They should definitely keep making models that have optical drives.
I've been using macs since the 80's and I have always been a loyal customer,
but if they do this
they're actually going to lose me
and that's really sad to say.
Macs are used for everything from music production to film and video.
We need versatile machines that don't just rely on a flash hard drives.
I knew apple would start making terrible decisions again as soon as Steve Jobs was gone.
It looks like we're heading into another performa mac era where everything just goes downhill for the long-time, loyal mac user.
Why be so extreme anyways?
You're still going to have lots of buyers for macs with optical drives along with the airs.
Why not have both?
I don't care if the optical drive version is more expensive.
They should still keep making them.
It may be fine for the average mac user who doesn't use their computer for professional needs,
but I'm a music library song writer
and I would never depend on flash alone.
They should definitely keep making models that have optical drives.

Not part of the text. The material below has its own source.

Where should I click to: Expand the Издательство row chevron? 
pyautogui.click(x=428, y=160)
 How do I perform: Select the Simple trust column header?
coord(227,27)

I've been using macs since the 80's and I have always been a loyal customer,
but if they do this
they're actually going to lose me
and that's really sad to say.
Macs are used for everything from music production to film and video.
We need versatile machines that don't just rely on a flash hard drives.
I knew apple would start making terrible decisions again as soon as Steve Jobs was gone.
It looks like we're heading into another performa mac era where everything just goes downhill for the long-time, loyal mac user.
Why be so extreme anyways?
You're still going to have lots of buyers for macs with optical drives along with the airs.
Why not have both?
I don't care if the optical drive version is more expensive.
They should still keep making them.
If you heavily rely on your optical drive for storage/reading discs, get a peripheral device. I would suggest trying to mold your workflow to fit the new designs and make the adjustments now, because when they stop producing disc media all together (just like they did with cassette tapes, and with floppy discs) it will be much harder to switch over.
If it's non-flash storage you need, get an external thunderbolt hard drive. In theory it would perform even faster because it's not running an operating system. I've edited many videos, and done a few song mixdowns and anyone who's serious about running a studio/production house will tell you it's better to run all footage/captured media straight to an external source where it can be mirrored or backed up anyway. I don't see a need for the computer itself to have all of this extra baggage when it doesn't need it. Keep only what you need on the built in drive and back it up every day.
Just my thoughts.
I don't know why they want to phase out the MBP, but i think its the wrong move. if it hurts their sales i suspect they will re-introduce it perhaps with a new name.
either way, I'm not parting with my MBP.